TPG Telecom is currently investigating a cyber incident involving unauthorised access to an iiNet order management system. The ASX-listed company believes the breach, which occurred on August 16, was gained using stolen employee credentials. TPG Telecom is a telecommunications company providing mobile and fixed broadband services to consumers, businesses, and wholesale customers. iiNet is one of Australia’s largest internet service providers and a subsidiary of TPG Telecom.
According to TPG Telecom’s preliminary analysis, the breach appears to be isolated to the iiNet order management system. This system handles broadband orders and contains some customer data. The compromised data may include approximately 280,000 active email addresses, 20,000 landline numbers, 10,000 user names with associated addresses, and 1,700 modem setup passwords.

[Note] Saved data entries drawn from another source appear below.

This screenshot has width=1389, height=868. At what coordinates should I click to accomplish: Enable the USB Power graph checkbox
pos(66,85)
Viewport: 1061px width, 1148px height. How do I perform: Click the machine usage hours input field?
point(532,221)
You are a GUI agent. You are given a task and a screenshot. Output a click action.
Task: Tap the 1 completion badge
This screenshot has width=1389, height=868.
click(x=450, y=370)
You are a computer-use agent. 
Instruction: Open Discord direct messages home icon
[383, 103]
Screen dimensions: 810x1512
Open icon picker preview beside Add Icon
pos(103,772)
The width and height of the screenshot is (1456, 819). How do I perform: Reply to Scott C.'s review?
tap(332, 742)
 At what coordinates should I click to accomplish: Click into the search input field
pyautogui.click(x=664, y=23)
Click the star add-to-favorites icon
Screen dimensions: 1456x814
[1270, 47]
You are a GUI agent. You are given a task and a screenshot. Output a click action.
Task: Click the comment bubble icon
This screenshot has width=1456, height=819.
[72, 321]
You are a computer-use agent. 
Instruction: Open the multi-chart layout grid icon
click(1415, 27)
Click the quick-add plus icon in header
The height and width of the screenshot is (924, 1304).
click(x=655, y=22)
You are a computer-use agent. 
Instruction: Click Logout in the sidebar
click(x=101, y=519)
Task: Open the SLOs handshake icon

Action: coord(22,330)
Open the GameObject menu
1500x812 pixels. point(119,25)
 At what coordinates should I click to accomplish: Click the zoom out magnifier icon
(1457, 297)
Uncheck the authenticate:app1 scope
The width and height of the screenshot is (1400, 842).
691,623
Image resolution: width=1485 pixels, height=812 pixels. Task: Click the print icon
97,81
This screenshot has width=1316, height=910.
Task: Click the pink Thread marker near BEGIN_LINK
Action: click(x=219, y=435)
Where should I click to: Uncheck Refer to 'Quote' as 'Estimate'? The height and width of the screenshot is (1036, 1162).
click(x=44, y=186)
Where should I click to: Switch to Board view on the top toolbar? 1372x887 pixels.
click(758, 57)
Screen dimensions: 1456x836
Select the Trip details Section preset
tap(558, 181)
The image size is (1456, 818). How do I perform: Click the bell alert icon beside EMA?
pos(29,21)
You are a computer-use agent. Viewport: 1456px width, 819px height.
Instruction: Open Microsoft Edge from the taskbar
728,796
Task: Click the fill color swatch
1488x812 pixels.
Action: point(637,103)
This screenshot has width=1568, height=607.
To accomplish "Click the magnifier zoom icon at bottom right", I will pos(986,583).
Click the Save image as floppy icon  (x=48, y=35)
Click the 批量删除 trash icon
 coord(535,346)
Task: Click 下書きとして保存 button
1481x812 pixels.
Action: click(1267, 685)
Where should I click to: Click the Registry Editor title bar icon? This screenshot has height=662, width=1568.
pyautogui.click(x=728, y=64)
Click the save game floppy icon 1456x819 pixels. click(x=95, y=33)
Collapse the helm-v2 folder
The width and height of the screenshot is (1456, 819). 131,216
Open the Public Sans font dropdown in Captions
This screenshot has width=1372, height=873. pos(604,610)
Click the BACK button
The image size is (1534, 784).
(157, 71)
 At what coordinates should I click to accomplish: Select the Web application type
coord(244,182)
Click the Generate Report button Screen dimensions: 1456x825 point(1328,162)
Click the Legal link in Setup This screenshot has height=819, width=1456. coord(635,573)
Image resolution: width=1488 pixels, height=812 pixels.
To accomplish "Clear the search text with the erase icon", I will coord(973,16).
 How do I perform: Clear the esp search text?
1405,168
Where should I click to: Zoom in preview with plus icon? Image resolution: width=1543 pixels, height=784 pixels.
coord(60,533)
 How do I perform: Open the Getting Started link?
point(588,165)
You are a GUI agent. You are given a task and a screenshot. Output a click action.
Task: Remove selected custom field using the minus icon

Importantly, TPG Telecom has stated that no identity documents, credit card details, or banking information were involved in the cyber incident. Upon discovering the breach, TPG Telecom engaged cybersecurity experts to investigate the incident and contain the damage. The company is also in the process of notifying affected customers of the potential data breach and providing guidance on how to protect their information.
TPG Telecom is collaborating with Australian authorities, including the Australian Cyber Security Centre (ACSC) and the Office of the Australian Information Commissioner (OAIC), to address the cyber incident. The company has stated that there is currently no evidence to suggest that other systems or customers have been impacted by this breach.